Random Forest Algorithm#
Random forests provide an improvement over bagged trees by way of a small tweak that decorrelates the trees. As in bagging, we build a number of decision trees on bootstrapped training samples. But when building these decision trees, each time a split in a tree is considered, a random sample of p predictors is chosen as split candidates from the full set of n predictors.The split is allowed to use only one of those m predictors.
In building a random forest, at each split in the tree, the algorithm is not even allowed to consider a majority of the available predictors. This may sound crazy, but it has a clever rationale.
suppose there is one predictor which is everytime the most powerful one to give result. then other predictors/ features are not participating enough in the prediction.
to remove this problem we are going to differenciate all the trees taken for the bunch by different sampling and different combination of features.
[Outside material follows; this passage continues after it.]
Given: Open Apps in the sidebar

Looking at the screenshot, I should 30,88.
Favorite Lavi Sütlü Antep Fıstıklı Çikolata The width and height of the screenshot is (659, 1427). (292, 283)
there is good possiblity that the most powerful feature is not avalable in a bunch of trees.
difference b/w bagging and Random Forest is number of features/ predictors used contextually
Bootstrap (Resampling)#
The bootstrap is a widely applicable and extremely powerful statistical tool that can be used to quantify the uncertainty associated with a given estimator or statistical learning method.
here the samples are resampled with replacements(duplicate rows) and indexes are taken randomly from the sample.
then this data is used to train the model
due to this randomization and sampling it gives the model an idea/ opportunity to stop overfitting.
Bagging is actually Bootstrap Aggregating
Algorithm of sampling for Random Forest#
get number of features(n), number of samples(m)
generate random indexes(idxs) of size m with replacements and random indexes(feat-idxs) of size n without replacement(no duplicate features we want)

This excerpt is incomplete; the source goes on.